Set out every line of the items below as a numbered list, skipping any blank lines.

----------

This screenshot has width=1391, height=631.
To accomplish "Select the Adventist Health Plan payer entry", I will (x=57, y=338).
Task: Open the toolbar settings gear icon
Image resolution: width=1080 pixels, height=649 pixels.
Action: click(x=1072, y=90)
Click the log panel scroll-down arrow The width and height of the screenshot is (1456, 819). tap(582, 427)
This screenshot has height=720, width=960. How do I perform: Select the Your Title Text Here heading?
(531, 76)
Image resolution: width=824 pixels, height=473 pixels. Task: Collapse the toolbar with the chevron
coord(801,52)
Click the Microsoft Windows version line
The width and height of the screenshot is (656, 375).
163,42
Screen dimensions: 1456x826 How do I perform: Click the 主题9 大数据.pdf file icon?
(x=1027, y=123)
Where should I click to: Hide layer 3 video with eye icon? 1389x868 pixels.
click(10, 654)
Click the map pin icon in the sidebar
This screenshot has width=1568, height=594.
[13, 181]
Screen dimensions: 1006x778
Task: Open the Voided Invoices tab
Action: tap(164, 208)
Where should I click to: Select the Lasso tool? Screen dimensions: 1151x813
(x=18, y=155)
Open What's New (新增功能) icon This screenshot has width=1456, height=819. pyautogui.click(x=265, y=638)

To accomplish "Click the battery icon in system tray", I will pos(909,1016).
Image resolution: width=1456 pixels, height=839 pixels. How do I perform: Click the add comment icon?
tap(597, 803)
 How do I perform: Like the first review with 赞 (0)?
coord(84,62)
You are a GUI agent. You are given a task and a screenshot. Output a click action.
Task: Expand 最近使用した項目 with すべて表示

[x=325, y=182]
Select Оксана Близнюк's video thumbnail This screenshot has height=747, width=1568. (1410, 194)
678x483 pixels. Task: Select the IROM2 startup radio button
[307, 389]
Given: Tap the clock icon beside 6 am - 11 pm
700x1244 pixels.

----------

▸ **SOLUTION TO THIS TASK**
1. This screenshot has width=1391, height=631.
2. To accomplish "Select the Adventist Health Plan payer entry", I will (x=57, y=338).
3. Task: Open the toolbar settings gear icon
4. Image resolution: width=1080 pixels, height=649 pixels.
5. Action: click(x=1072, y=90)
6. Click the log panel scroll-down arrow The width and height of the screenshot is (1456, 819). tap(582, 427)
7. This screenshot has height=720, width=960. How do I perform: Select the Your Title Text Here heading?
8. (531, 76)
9. Image resolution: width=824 pixels, height=473 pixels. Task: Collapse the toolbar with the chevron
10. coord(801,52)
11. Click the Microsoft Windows version line
12. The width and height of the screenshot is (656, 375).
13. 163,42
14. Screen dimensions: 1456x826 How do I perform: Click the 主题9 大数据.pdf file icon?
15. (x=1027, y=123)
16. Where should I click to: Hide layer 3 video with eye icon? 1389x868 pixels.
17. click(10, 654)
18. Click the map pin icon in the sidebar
19. This screenshot has width=1568, height=594.
20. [13, 181]
21. Screen dimensions: 1006x778
22. Task: Open the Voided Invoices tab
23. Action: tap(164, 208)
24. Where should I click to: Select the Lasso tool? Screen dimensions: 1151x813
25. (x=18, y=155)
26. Open What's New (新增功能) icon This screenshot has width=1456, height=819. pyautogui.click(x=265, y=638)
27. To accomplish "Click the battery icon in system tray", I will pos(909,1016).
28. Image resolution: width=1456 pixels, height=839 pixels. How do I perform: Click the add comment icon?
29. tap(597, 803)
30.  How do I perform: Like the first review with 赞 (0)?
31. coord(84,62)
32. You are a GUI agent. You are given a task and a screenshot. Output a click action.
33. Task: Expand 最近使用した項目 with すべて表示
34. [x=325, y=182]
35. Select Оксана Близнюк's video thumbnail This screenshot has height=747, width=1568. (1410, 194)
36. 678x483 pixels. Task: Select the IROM2 startup radio button
37. [307, 389]
38. Given: Tap the clock icon beside 6 am - 11 pm
39. 700x1244 pixels.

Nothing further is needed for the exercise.